■ Task item ■
Could you copy every line from the material below in which "chevron" appears?

■ Exercise data ■

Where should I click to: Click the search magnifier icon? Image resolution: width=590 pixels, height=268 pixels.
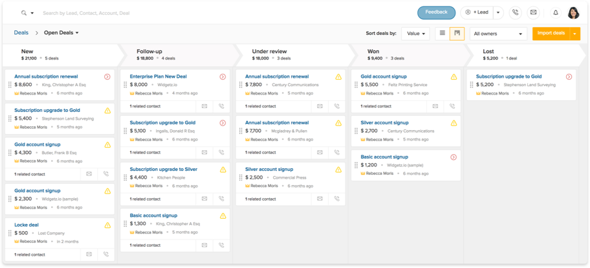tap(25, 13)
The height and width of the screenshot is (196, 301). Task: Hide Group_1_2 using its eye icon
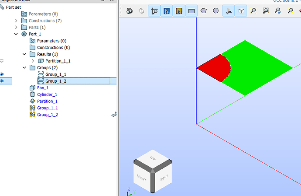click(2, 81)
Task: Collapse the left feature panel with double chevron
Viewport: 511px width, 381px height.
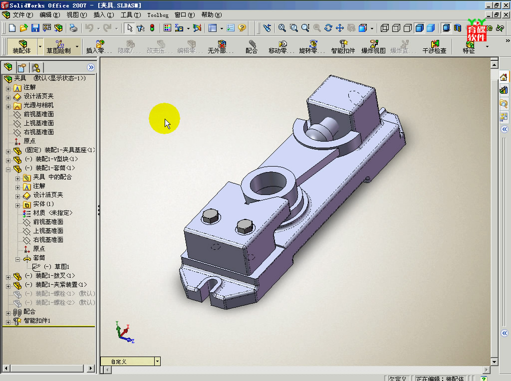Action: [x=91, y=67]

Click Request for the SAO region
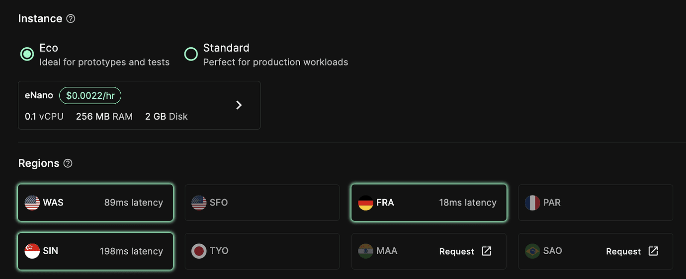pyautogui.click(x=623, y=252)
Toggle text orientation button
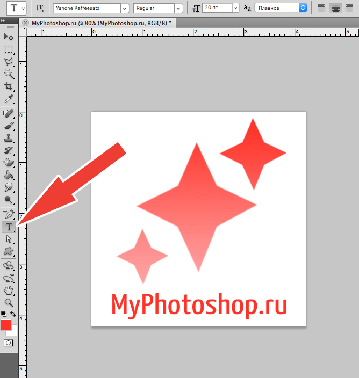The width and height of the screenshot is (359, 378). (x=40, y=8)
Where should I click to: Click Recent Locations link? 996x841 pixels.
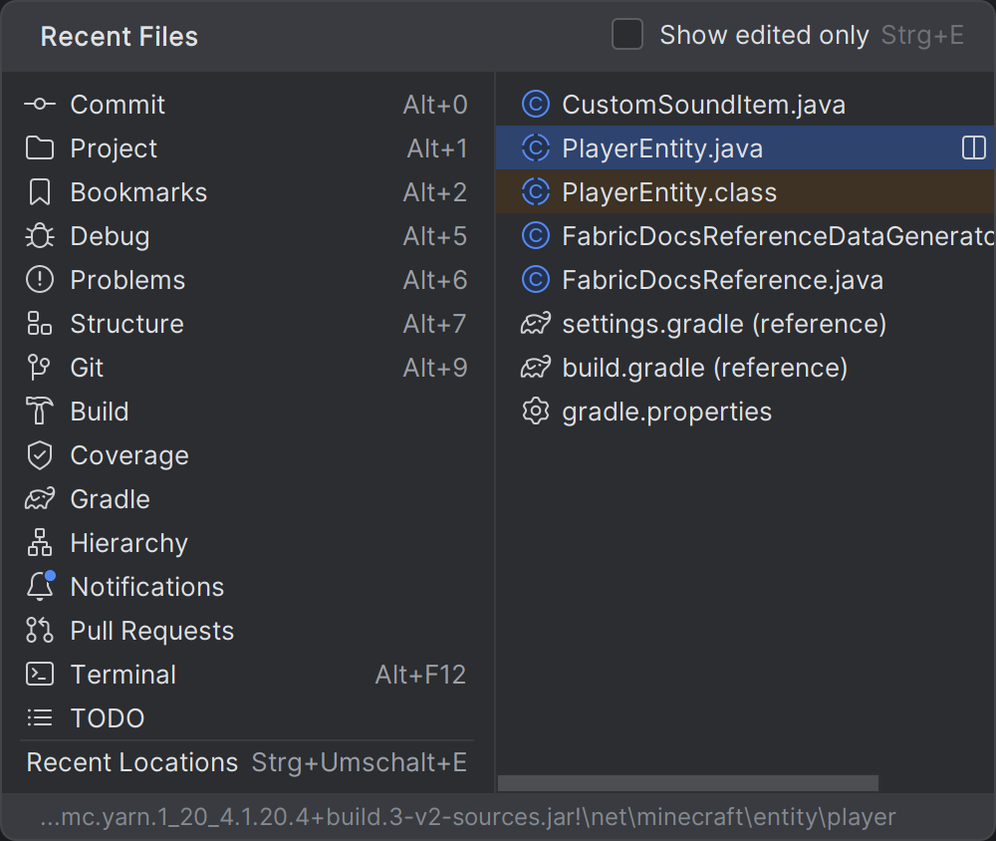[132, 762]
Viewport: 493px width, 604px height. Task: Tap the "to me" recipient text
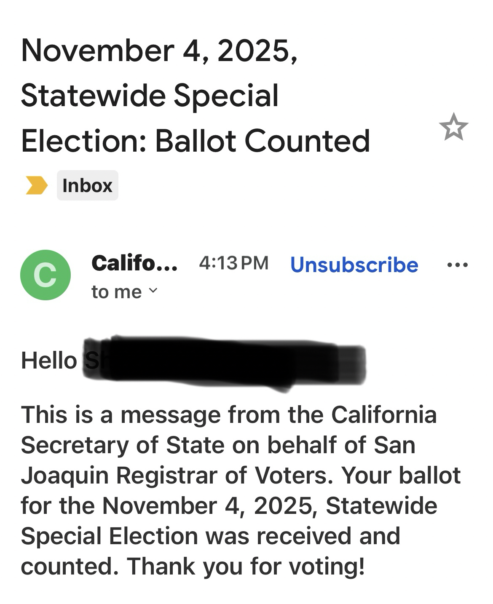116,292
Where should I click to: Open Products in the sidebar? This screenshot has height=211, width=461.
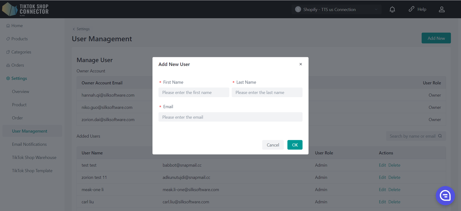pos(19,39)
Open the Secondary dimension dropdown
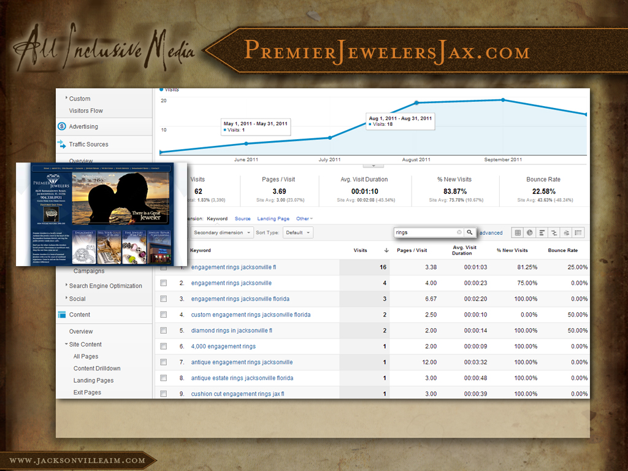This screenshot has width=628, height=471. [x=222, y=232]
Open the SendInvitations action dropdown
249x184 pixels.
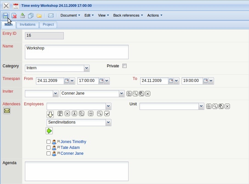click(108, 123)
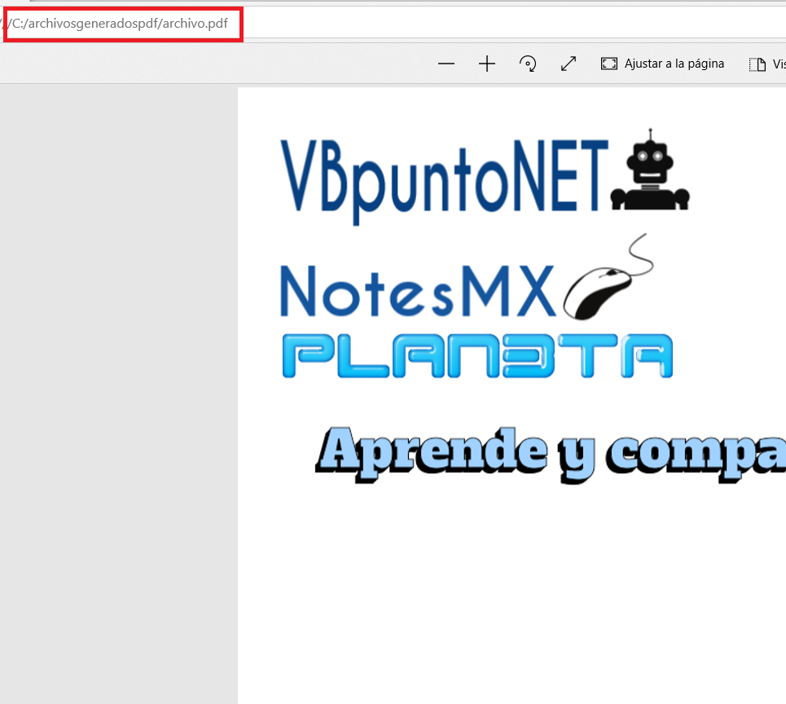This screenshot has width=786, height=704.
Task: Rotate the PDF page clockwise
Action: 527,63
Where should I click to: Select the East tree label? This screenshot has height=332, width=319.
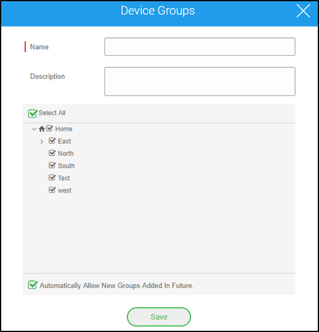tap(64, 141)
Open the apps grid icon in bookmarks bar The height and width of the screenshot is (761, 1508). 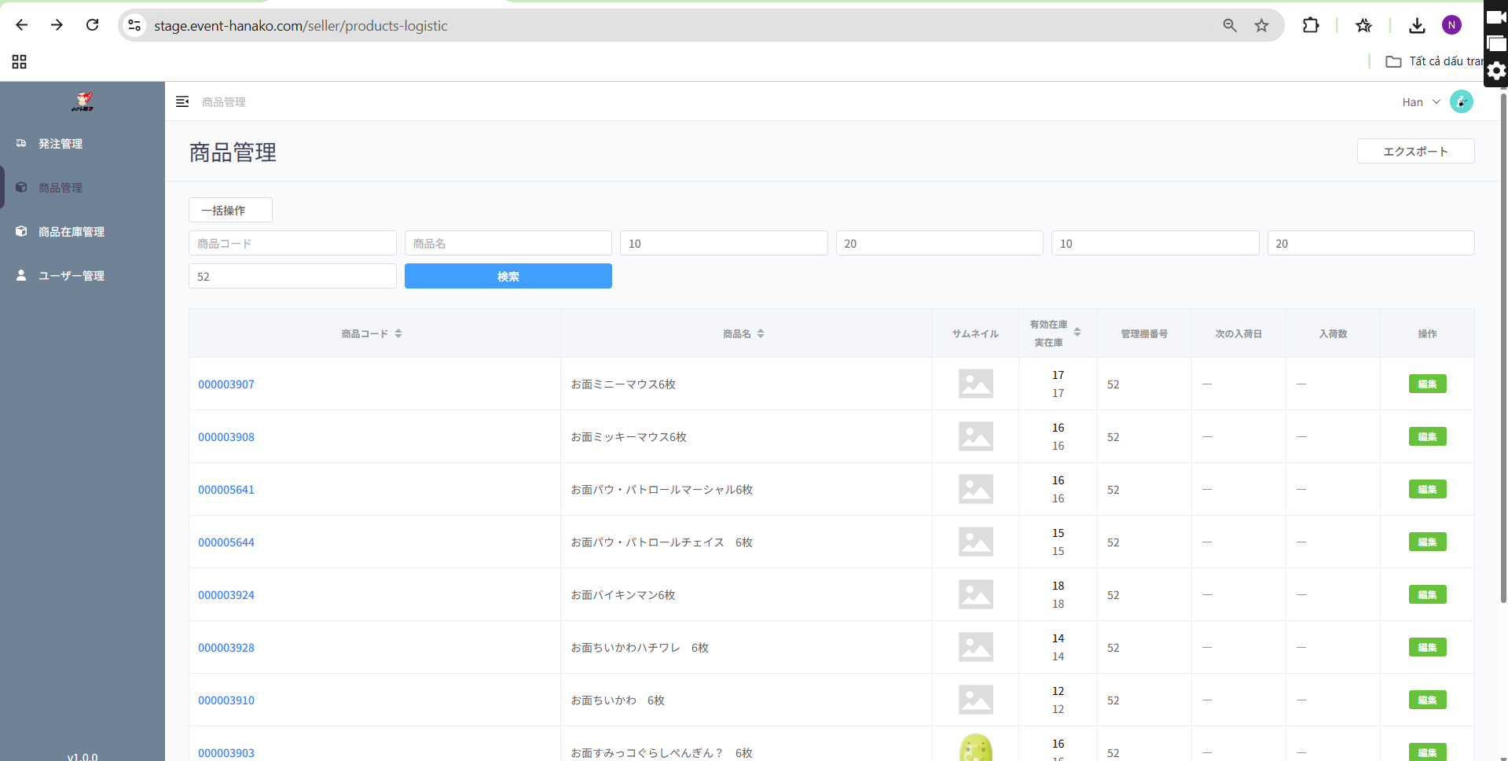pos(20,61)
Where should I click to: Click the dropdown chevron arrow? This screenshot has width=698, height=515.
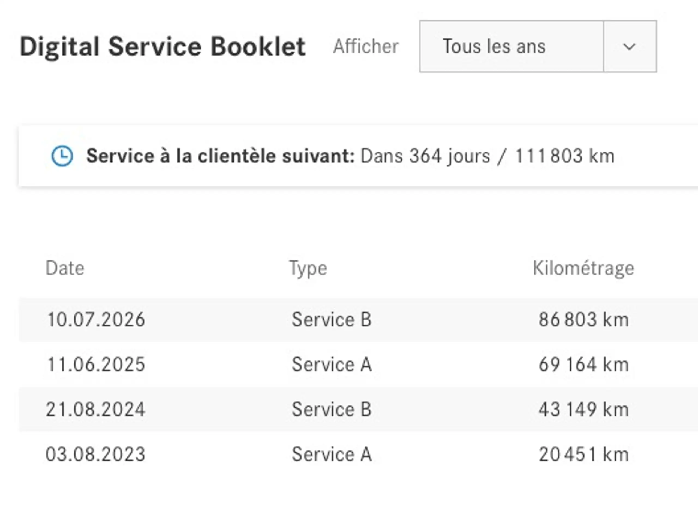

■ Exercise answer ■
Task: Collapse the left feature panel with double chevron
Where should I click to: Click the dropdown chevron arrow? This screenshot has width=698, height=515.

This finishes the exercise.